“Artemisia Gentileschi: la forza della pittura, il peso della verità”

Intervista all’avv. Penalista Patrizia Giusti

Benvenuti ad “Abitare l’arte”. Oggi esploreremo la Galleria Spada di Roma attraverso gli occhi di Artemisia Gentileschi, una delle più straordinarie pittrici del Seicento. Due sue opere sono custodite in questa galleria: “Santa Cecilia” e “Madonna col Bambino”. Ma dietro queste tele si cela una storia di talento, coraggio e resilienza. Oggi, percorreremo insieme il viaggio artistico e personale di Artemisia, intrecciando le sue opere con gli eventi che hanno segnato profondamente la sua vita.

Artemisia nasce a Roma nel 1593, figlia del pittore Orazio Gentileschi. Fin da giovane mostra un talento straordinario, superando le barriere imposte alle donne dell’epoca. Tuttavia, la sua vita prende una svolta drammatica nel 1611, quando viene violentata da Agostino Tassi, collega del padre. Il processo che ne segue è uno dei più noti dell’epoca, rivelando non solo la brutalità dell’atto, ma anche la forza e la determinazione di Artemisia nel cercare giustizia.
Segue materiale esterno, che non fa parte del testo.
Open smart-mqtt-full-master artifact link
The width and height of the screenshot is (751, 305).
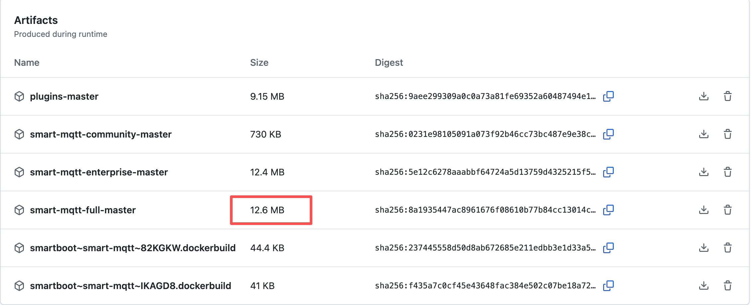point(83,210)
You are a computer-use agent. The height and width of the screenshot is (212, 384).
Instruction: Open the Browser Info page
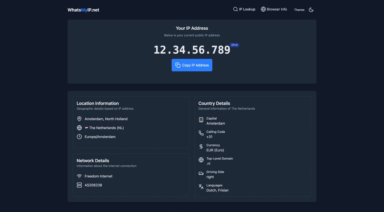point(274,9)
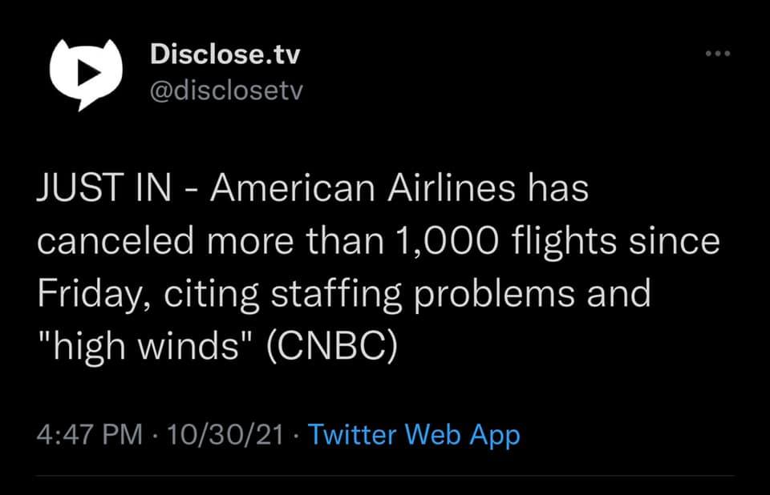Click the Disclose.tv profile avatar
Screen dimensions: 770x495
[86, 74]
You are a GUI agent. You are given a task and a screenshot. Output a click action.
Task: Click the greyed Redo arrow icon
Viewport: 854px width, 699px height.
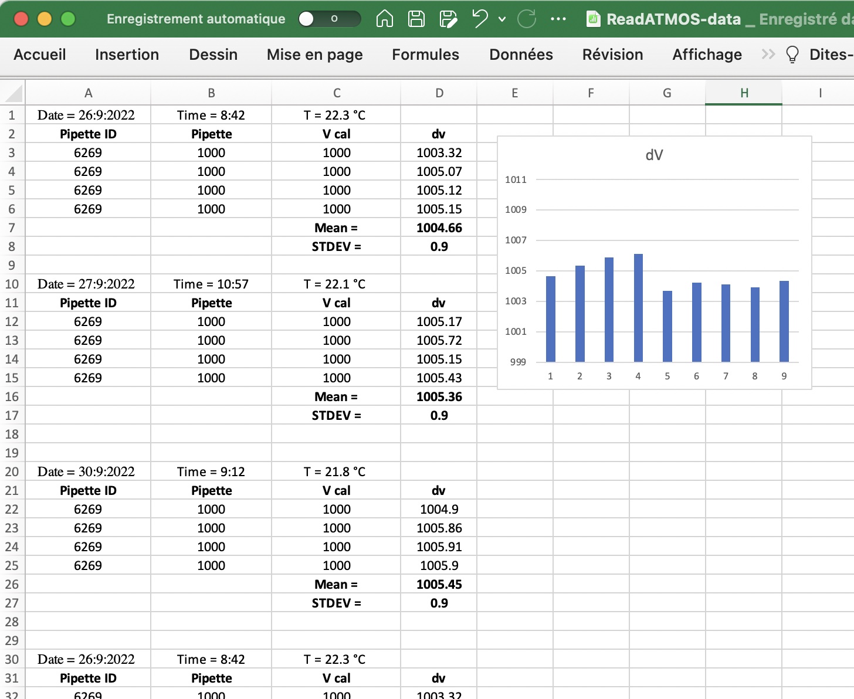click(x=527, y=19)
La Galleria Spada ospita due opere attribuite ad Artemisia:

 “Santa Cecilia”: Un’opera che ritrae la santa patrona della musica in un momento di estasi spirituale. La delicatezza dei tratti e l’intensità dello sguardo riflettono la profondità emotiva che Artemisia riusciva a infondere nei suoi soggetti femminili.

“Madonna col Bambino”: Un dipinto che mostra la Vergine Maria con il Bambino Gesù, caratterizzato da una tenerezza materna e una composizione armoniosa. Anche se l’attribuzione è dibattuta, lo stile e la sensibilità artistica richiamano fortemente la mano di Artemisia.

Queste opere non solo testimoniano il talento di Artemisia, ma anche la sua capacità di rappresentare la femminilità con una profondità e una dignità rare per l’epoca.

Il processo contro Agostino Tassi fu un evento straordinario per l’epoca. Artemisia, nonostante le umiliazioni e le torture, mantenne la sua versione dei fatti con coraggio. Durante l’interrogatorio sotto tortura, le sue parole risuonarono con forza:

   “È vero, è vero, è vero. Questo è l’anello che mi dai, e queste sono le promesse!”

(Fonte: Artemisia Gentileschi – Artemisia Gentileschi)

 Queste parole, pronunciate mentre le venivano stritolate le dita, mostrano la determinazione di Artemisia nel cercare giustizia, nonostante il rischio di perdere l’uso delle mani, essenziali per la sua arte.

Dopo il processo, Artemisia si trasferisce a Firenze, dove continua la sua carriera artistica. Una delle sue opere più celebri, “Giuditta che decapita Oloferne”, realizzata tra il 1612 e il 1613, è spesso interpretata come una risposta simbolica alla violenza subita. La forza e la determinazione di Giuditta nel dipinto riflettono la resilienza di Artemisia e la sua capacità di trasformare il dolore in arte.

Artemisia Gentileschi è oggi riconosciuta non solo per il suo talento artistico, ma anche per il suo coraggio e la sua determinazione. Le sue opere continuano a ispirare e a testimoniare la forza delle donne nell’arte e nella vita. Vi invitiamo a visitare la Galleria Spada per ammirare da vicino le sue opere e a riflettere sulla storia di una donna che ha saputo trasformare la sofferenza in bellezza.

APPROFONDIMENTO:

I capi d’accusa

1. Violenza carnale (stupro di Artemisia).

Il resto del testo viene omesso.